# Night Operations (A fish out of water)



## Sourdough (May 22, 2010)

A blog entry dated: Oct. 05, 2011 (The last year I tried this)

Night Operations: (Once more Failure)
________________________________________ 



Every year I aspire to refresh/learn skills for night movement without the aid of artificial light. There is a narrow period in early fall in the arctic to practice this skill-set. Once the snow is on the ground then it is easy to night travel, as the footing is better than mud and slippery tree roots, but mostly it is the reflected light off the snow and the contrast between dark trees and light snow covered ground that make it easy.

I am always shocked at how hard night travel is, OK it is more than hard, it is nearly impossible. Last night in the dark and drizzling rain I learned that I should have worn my caulk boots (Spike/nail boots) knee pads, safety glasses, gloves and a (much) less cumbersome firearm.

Early on last night I encountered a eight foot Brown Bear (Grizzly) and a very small Black Bear. As it got darker and darker, and as I slowly remembered how stupid (Nearly impossible) this drill is, I decided to abort travel in the woods where I had mostly been studying the application (Usefulness) of my new illuminated scope for twilight/no light operations, concluding that it was NOT worth the additional cost. Yes it works, but so does a German #4 Reticle work just as good and without the dependence on batteries.

Being soaked from the rain, I figured to go all out and moved out onto the not so dark Turnagain Arm mud flats estuary and study the Brown Bear as it gorged on silver salmon. The stench of rotting salmon, and decomposing vegetation was both nauseating and distracting, so that I had to remind myself to ignore the stench, and concentrate on the bear (which it was too dark to see). I was less than 40 yards from the bear but I could just see my feet and maybe four or five feet in from of me. I could hear the bear walking on the same muddy soup, but I could not tell which direction it was moving, however it was not moving towards me. Having learned and relearned enough I decided to return to the dark, dark, dark dark forest and the hike to the cabin. My clothes stunk so bad that I had to undress outside.

Note: I have been doing this drill several times every fall for about 6 years now. And every year I get the same feed'back: "Well if you just close your eyes for 1/2 hour, when you open yours eyes then you can see great". Bull'Chit not if there is zero light.......zero.


----------



## Woody (Nov 11, 2008)

Same down here in the lower 48. On a moonless night, travel in the woods is impossible without artificial light. I have headlights with red, spot and blue options and even using the red option, once you turn it off you are helpless. With the moon and a covering of snow you can do fine, otherwise hunker down and keep your ears up.


----------



## Tirediron (Jul 12, 2010)

On a dark cloudy night with no snow cover, a person is likely to have more "ghost" images than any idea of what the surroundings are like. even on a dark cloud covered night with snow cover you can't see anything, and cows don't like it when you trip over them.

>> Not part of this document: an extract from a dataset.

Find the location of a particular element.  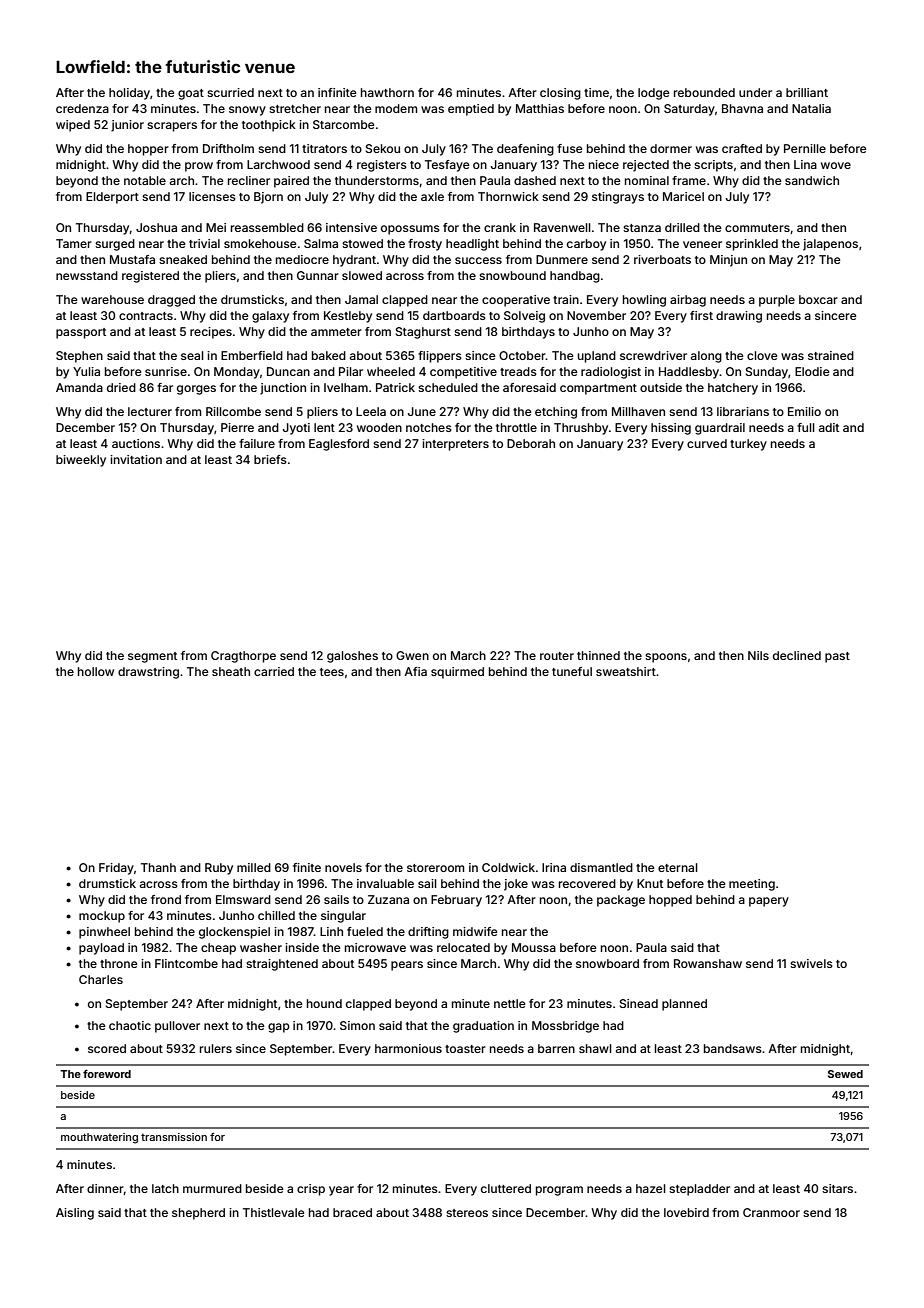

scurried is located at coordinates (230, 92).
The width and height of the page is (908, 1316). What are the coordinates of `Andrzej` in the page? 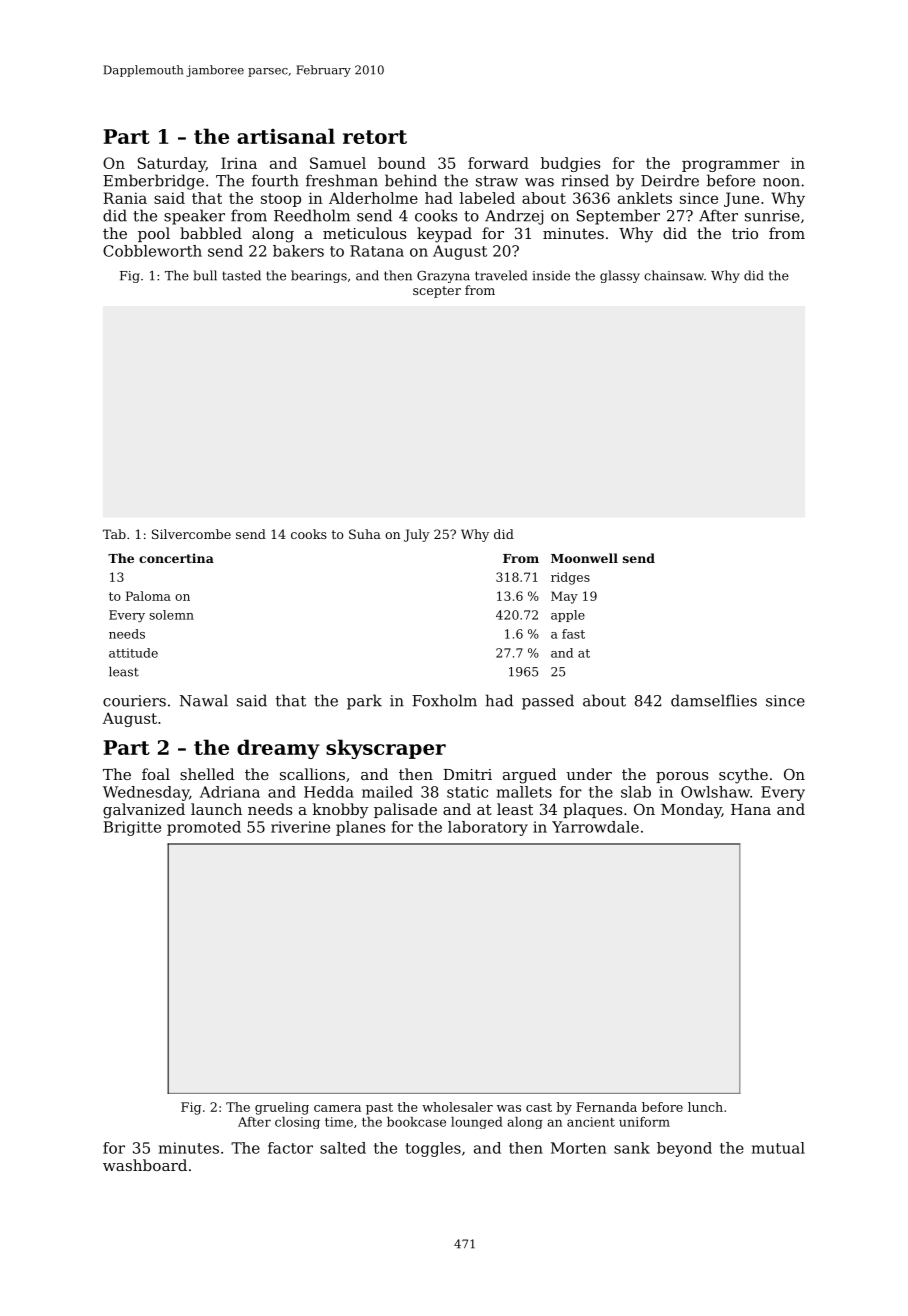 It's located at (514, 217).
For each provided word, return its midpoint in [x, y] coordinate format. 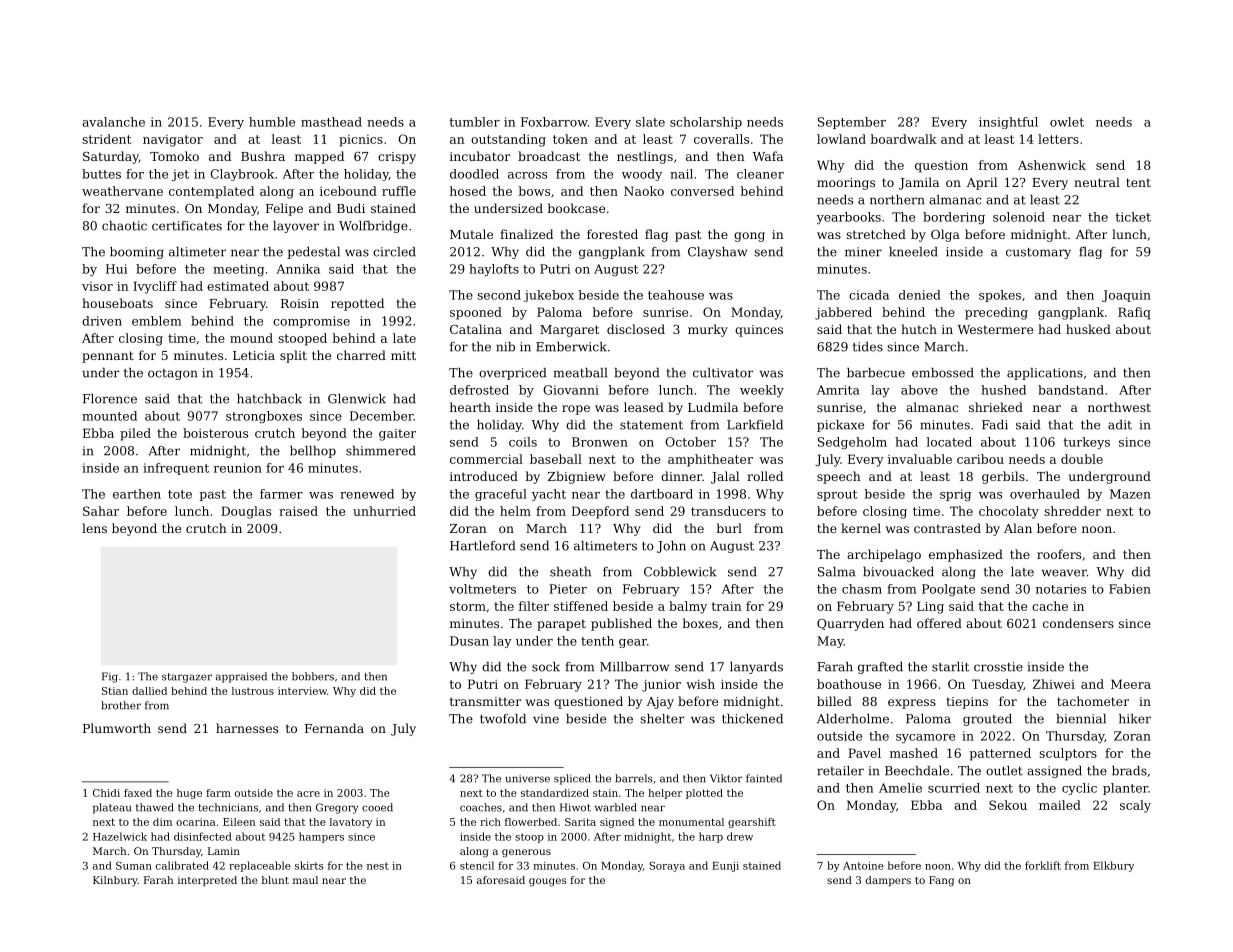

Pretty sure a bear would like it even less.


----------



## Viking (Mar 16, 2009)

Many times over the years I've done my share of no flashlight trips with no moonlight or starlight in the mountains, some with logging roads, some with human trails, some with wildlife trails and many times behind our home with no trails. Often with adrenaline rushes of getting a whiff of some animal urine smell, one time in pitch dark while following a dirt road with my feet I walked up close to a deer and it snorted seemingly in my face. That put my heart up in my throat and raised a lot of goose bumps. Thankfully I've never encountered anything that would eat me, however in retrospect I wonder how many times I may have been followed by a mountain lion in my foolishness to have left a flashlight at home. I have never been without sufficient fire power but I realize those cats don't make a lot of noise unless they are walking through dry leaves, so more than likely I wouldn't have heard them coming. Now days, being older and a tad bit wiser, I strive to always have a good working flashlight while walking around in the dark. If for nothing more than keeping from being sprayed by a skunk.


----------



## bravocharli (Nov 30, 2013)

Post very nicely written and it contains useful facts. I am happy to find your distinguished way of writing the post. Thanks a lot.


----------



## Fn/Form (Nov 6, 2008)

Viking said:


> &#8230;If for nothing more than keeping from being sprayed by a skunk.


Actual LOL--this past weekend we heard a neighbor's horse shriek and buck in the dark. A very strong scent of skunk's butt bomb followed very soon after. We were laughing around the camp fire until we realized some of us planned to sleep with only a skeeter net around and us. Thankfully no probing varmints those nights.


----------